Australia semi-identical twins born, Sharing 78 Percent of Their DNA.
A pair of Australian-born twins just became some of the most unique humans on Earth. Neither identical nor fraternal, they are semi-identical — also known as sesquizygotic, a condition so rare that word processors will flag the term as a typo.
These two babies, whose rare genetic status was discovered by doctors before they were born, are now four years old and remain anonymous. They are only the second set of semi-identical twins known to doctors, and they were the first set to be identified through genetic testing before they were born.
The twins’ doctors and the scientists who examined them outlined the details of the extraordinary case in a paper published Wednesday in the New England Journal of Medicine.
Here’s how doctors think this remarkable event happened: They suspect that a single egg cell from the mother was fertilized by two sperm cells, and then it divided in an unusual way, forming two embryos that developed as semi-identical twin babies — one male and one female. The twins share 100 percent of the DNA from their mother, but only 50 percent of the DNA from their father. As a result, these twins share a very rare 78 percent of their DNA. Meanwhile, identical twins share 100 percent of their DNA and fraternal twins share 50 percent of their DNA (the same amount as ordinary siblings).

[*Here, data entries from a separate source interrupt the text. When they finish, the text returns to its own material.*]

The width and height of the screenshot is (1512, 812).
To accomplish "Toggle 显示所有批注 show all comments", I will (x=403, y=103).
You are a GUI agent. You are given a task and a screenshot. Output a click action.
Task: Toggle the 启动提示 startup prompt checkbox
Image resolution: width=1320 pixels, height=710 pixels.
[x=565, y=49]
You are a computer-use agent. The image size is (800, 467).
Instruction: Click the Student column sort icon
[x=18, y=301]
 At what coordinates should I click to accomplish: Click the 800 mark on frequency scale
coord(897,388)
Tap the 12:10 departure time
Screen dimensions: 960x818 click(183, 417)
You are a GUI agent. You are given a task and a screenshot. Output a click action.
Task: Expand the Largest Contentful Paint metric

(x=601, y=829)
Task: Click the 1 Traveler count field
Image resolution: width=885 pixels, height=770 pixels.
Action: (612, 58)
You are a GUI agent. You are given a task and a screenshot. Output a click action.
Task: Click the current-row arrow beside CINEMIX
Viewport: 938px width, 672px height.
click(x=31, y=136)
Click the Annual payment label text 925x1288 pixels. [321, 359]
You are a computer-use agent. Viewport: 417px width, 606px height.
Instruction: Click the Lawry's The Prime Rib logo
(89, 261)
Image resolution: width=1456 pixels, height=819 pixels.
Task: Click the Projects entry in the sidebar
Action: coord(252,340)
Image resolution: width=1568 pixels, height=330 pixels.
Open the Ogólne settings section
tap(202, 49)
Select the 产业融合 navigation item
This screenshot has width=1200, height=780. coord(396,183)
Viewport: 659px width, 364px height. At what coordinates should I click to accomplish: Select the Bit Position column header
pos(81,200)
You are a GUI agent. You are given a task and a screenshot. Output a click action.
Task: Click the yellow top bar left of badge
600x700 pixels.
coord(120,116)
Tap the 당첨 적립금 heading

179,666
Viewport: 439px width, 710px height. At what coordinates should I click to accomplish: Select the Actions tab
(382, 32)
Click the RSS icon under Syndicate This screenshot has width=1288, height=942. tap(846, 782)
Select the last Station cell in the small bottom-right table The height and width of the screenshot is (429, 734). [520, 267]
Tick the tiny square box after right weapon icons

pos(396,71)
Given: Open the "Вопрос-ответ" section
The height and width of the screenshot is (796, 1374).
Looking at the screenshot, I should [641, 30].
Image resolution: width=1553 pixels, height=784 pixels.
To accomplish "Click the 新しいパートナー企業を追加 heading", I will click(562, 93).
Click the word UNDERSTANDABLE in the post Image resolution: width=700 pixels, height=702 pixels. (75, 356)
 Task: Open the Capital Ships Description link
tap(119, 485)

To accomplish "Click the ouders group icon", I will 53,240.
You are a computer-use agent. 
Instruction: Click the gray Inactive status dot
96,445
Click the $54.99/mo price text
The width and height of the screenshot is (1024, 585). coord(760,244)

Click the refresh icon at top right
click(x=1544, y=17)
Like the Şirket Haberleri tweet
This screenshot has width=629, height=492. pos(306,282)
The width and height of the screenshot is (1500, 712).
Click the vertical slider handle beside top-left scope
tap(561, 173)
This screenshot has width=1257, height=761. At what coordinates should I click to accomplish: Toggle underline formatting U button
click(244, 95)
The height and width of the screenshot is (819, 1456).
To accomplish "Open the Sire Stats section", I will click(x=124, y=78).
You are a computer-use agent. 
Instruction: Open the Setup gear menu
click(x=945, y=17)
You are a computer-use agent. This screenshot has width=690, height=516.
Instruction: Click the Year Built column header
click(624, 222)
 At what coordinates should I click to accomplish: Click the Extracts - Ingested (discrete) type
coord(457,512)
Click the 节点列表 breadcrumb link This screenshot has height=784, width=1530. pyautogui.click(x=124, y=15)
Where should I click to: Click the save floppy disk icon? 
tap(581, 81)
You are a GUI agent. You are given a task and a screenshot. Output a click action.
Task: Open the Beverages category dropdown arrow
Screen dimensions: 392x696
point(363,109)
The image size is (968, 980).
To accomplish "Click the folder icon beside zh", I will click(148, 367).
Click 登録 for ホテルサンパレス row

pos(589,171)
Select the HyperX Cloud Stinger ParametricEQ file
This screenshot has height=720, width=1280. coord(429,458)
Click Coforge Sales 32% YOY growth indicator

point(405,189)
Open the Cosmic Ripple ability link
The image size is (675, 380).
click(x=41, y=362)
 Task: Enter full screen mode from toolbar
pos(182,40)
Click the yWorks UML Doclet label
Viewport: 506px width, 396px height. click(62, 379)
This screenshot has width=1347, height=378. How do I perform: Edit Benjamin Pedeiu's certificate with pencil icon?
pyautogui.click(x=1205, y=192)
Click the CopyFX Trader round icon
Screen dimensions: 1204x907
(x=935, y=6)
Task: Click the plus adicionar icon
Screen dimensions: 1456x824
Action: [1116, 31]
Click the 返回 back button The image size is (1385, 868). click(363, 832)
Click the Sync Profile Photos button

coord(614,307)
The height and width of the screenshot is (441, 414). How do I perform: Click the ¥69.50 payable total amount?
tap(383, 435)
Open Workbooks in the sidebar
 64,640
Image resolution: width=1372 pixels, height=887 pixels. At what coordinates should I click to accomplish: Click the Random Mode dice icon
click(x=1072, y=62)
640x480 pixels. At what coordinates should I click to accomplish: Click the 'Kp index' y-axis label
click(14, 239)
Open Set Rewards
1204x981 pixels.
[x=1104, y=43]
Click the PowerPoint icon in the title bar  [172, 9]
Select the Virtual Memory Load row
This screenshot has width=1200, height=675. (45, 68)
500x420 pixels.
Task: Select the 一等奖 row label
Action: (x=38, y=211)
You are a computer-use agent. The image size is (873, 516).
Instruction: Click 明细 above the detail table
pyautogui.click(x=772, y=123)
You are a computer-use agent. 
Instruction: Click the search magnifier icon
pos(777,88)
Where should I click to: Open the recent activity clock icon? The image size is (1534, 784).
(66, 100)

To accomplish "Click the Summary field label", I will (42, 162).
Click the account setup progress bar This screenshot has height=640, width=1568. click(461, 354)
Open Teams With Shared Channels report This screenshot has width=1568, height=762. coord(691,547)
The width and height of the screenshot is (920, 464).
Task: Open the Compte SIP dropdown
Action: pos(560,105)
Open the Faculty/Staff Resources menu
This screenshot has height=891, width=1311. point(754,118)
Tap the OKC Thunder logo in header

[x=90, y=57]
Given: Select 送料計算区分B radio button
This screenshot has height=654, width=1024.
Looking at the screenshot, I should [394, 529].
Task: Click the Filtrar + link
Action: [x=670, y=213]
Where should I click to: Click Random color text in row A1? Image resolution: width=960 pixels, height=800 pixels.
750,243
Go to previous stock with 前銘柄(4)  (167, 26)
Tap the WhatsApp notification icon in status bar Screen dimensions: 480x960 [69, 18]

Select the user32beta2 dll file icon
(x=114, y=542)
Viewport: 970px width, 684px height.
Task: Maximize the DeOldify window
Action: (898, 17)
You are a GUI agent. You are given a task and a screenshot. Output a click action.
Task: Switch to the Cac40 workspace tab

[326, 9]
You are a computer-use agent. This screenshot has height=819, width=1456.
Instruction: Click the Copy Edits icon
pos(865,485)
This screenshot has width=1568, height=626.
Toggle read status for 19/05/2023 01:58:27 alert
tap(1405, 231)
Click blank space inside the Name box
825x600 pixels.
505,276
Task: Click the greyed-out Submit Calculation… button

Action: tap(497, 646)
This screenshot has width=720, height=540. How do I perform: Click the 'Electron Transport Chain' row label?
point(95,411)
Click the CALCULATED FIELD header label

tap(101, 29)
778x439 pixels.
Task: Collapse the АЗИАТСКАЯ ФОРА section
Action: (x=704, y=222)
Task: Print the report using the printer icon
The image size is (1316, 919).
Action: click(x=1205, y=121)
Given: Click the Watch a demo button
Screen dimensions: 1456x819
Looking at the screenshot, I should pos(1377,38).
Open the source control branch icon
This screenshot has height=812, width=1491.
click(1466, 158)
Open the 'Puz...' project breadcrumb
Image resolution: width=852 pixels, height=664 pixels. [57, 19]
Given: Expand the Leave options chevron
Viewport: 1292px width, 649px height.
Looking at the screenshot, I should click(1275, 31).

The Australian twins lie in between the two.
“The mother’s ultrasound at six weeks showed a single placenta and positioning of amniotic sacs that indicated she was expecting identical twins,” said Nicholas Fisk, Ph.D., who led the team that cared for the mother and twins at Royal Brisbane and Women’s Hospital in 2014. “However, an ultrasound at 14 weeks showed the twins were male and female, which is not possible for identical twins.”
This led Fisk’s team to investigate exactly how this strange phenomenon could happen.
In the above diagram, the team outlines what probably happened:
After the two sperm cells fertilized the single egg cell, each pronucleus — one from the egg and two from the sperm cells — duplicated its genome. Then, a tripolar spindle apparatus formed among the three sex cells, a three-way version of the typical two-way spindle that would form during the first cell division that happens after fertilization. As the genomes then replicated, this process formed three cells: two that came from both parents and one that came only from the mother. Normally, such an arrangement doesn’t work out, and the fertilization would stop there, without resulting in a successful pregnancy.
But eventually, the cells formed from both parents won out over the single-parent cells, and they began to develop in the typical way. Then a twinning event — a division — occurred from these heterogeneous cells, much like what happens with typical identical twins, and they split into the two embryos. As a result, the fetuses ended up with 100 percent of shared DNA from the mother since it all came from the same egg, but only 50 percent shared DNA from the father since the paternal DNA came from two different sperm cells.
“Some of the cells contain the chromosomes from the first sperm while the remaining cells contain chromosomes from the second sperm, resulting in the twins sharing only a proportion rather 100 per cent of the same paternal DNA,” said Fisk.
By comparing the twins’ genome against a worldwide database of fraternal twins, the researchers tried to find out if perhaps another set of semi-identical twins had flown under the radar. But they didn’t find any, meaning that the Australians are quite special indeed.